I’ve had a bit of a blogging hiatus due to PhD commitments and winter hibernation, but hopefully now I’m back. One of the things I’ve been pre-occupied with lately is ‘data cleaning’ . If you know what that is, then you’ll be nodding sagely in understanding at my absence. If you don’t, let me enlighten you.
Like many people in my field, I cut my statistical analysis teeth on nice polished datasets containing no more than a handful of variables and a few hundred records, where one could feel smug after inspecting each record by eye and spotting the ‘deliberate mistakes’ such as implausible ages or height, or the occasional missing data point.
These days I work with very big datasets: typically hundreds of thousands of patient records, each containing up to a couple of hundred pieces of information. Eyeballing these records for anomalies is obviously not practical or efficient. Unfortunately a lot of standard epidemiology training doesn’t actually teach you how to manage this on a large scale. Firstly it relies on being able to code pretty well in your programme of choice. Secondly it requires you to ask the right questions of your dataset.
Nobody’s ever given me a checklist or guidance on this so I’ve had to be creative and figure it out as I go along. The following bits of advice are drawn from my own and others experiences of looking at large clinical or demographic databases, from developed and developing countries. The overall message is that no database is safe, even if someone tells you it’s ‘pretty clean’.
Check for zombies
If there are a number of date variables in your dataset, check whether events happened in a plausible order. If the patient is listed has having died 15 years before their operation date, something has gone wrong in the coding. If you find a patient aged over 130, either exclude them from your analysis or call Guinness.
Set the a-gender
Men don’t usually become pregnant or develop gynaecological cancers. Women don’t tend to have testicular problems. If your research question relates to a gender-specific condition, do have a quick check to make sure everything adds up.
Ditto for questions where you are looking at repeat admissions. While some people do of course undergo gender reassignment surgery, the frequency of that is probably a lot lower than some databases suggest. And it’s rare that people yo-yo back and forth between sexes – far more likely a coding issue. “Gender=unknown” is probably less likely to indicate someone transitioning and more likely to indicate that the data inputter never met the patient and can’t figure out their sex from their name. Don’t read too much into it.
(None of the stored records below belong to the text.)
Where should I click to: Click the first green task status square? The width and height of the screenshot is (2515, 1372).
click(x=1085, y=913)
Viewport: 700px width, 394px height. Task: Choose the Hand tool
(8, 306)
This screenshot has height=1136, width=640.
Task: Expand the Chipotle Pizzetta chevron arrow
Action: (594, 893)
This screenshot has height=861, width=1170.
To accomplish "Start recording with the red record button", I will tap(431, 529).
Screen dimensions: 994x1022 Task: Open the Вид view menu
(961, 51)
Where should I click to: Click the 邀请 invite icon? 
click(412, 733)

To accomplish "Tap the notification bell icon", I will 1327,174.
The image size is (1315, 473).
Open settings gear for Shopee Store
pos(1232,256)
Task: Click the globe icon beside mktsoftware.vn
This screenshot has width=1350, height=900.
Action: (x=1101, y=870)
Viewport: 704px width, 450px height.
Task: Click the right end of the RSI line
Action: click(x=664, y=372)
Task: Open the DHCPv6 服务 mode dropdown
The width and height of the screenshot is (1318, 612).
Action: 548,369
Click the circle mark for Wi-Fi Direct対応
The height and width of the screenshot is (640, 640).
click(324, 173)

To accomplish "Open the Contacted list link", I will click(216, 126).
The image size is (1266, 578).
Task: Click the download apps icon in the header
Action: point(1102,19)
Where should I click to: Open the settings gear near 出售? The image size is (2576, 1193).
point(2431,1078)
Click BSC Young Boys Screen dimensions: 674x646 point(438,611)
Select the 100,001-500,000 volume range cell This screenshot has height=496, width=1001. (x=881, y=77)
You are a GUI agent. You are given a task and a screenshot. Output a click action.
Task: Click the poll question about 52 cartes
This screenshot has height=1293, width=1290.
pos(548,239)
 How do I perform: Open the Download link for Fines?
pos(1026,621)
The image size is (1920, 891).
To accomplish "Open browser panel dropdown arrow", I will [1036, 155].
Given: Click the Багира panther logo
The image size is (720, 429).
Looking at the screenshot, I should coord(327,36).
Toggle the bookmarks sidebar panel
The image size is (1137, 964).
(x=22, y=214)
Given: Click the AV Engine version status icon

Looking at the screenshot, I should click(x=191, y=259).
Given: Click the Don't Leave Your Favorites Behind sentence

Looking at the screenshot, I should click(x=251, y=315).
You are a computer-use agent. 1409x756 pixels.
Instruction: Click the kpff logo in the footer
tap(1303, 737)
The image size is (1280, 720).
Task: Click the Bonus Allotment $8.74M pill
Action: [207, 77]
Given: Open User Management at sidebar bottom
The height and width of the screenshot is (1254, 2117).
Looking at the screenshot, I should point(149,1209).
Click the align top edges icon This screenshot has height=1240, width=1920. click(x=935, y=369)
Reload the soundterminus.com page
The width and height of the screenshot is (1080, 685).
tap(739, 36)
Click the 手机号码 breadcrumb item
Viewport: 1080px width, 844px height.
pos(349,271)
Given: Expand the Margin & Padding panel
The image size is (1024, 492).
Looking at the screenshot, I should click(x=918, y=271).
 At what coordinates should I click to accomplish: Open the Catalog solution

When is nothing really something?
Fields where you expect numerical inputs are not free from the weird stuff either. Data inputters have a variety of ways of using and abusing integers. If vast swathes of your cohort appear to have a zero reading for their blood pressure, it may just mean that coders have decided that values below a certain risk threshold are easier to code as ‘0’ meaning ‘normal’ rather than the actual value. This is why if there is ANY accompanying documentation with the dataset, it’s a good idea to read the fine print.
You might also find that a lot of the numbers end in 0 or 5. Despite the freedom to enter exact values, and the capacity for some medical instruments to give readings to one decimal place, some of that detail gets lost in translation and people end up rounding up or down (not necessarily correctly). So just because a variable should be continuous, doesn’t mean you are safe to proceed in treating it as such in your analysis without checking the distribution of values first.
The long and the short and the tall
Have variables for height and weight? Then calculate BMI, even if you don’t need it for your analysis. If you find patients with BMI values of over 150, then what is more likely: that you have patients who are very short and very wide, or someone has transposed the numbers?
When your dataset is not all there
When there are various stages and different people involved in the flow of data from the patient to your desk, things can get lost along the way. If you work with data that is periodically updated, don’t assume that everything will be stable from one version to the next. In one dataset I work with, as I moved from an old version to an update, the number of patients I was excluding from the analysis increased four-fold. Turns out that the data extractors had somehow introduced an arbitrary cut-off in the length of some text strings and as a consequence I accidentally misclassified 60,000 patients. Took a while to figure that one out. And I only noticed because I’d kept detailed records of the number of patients excluded at different stages of the cleaning, so that was an important lesson learned.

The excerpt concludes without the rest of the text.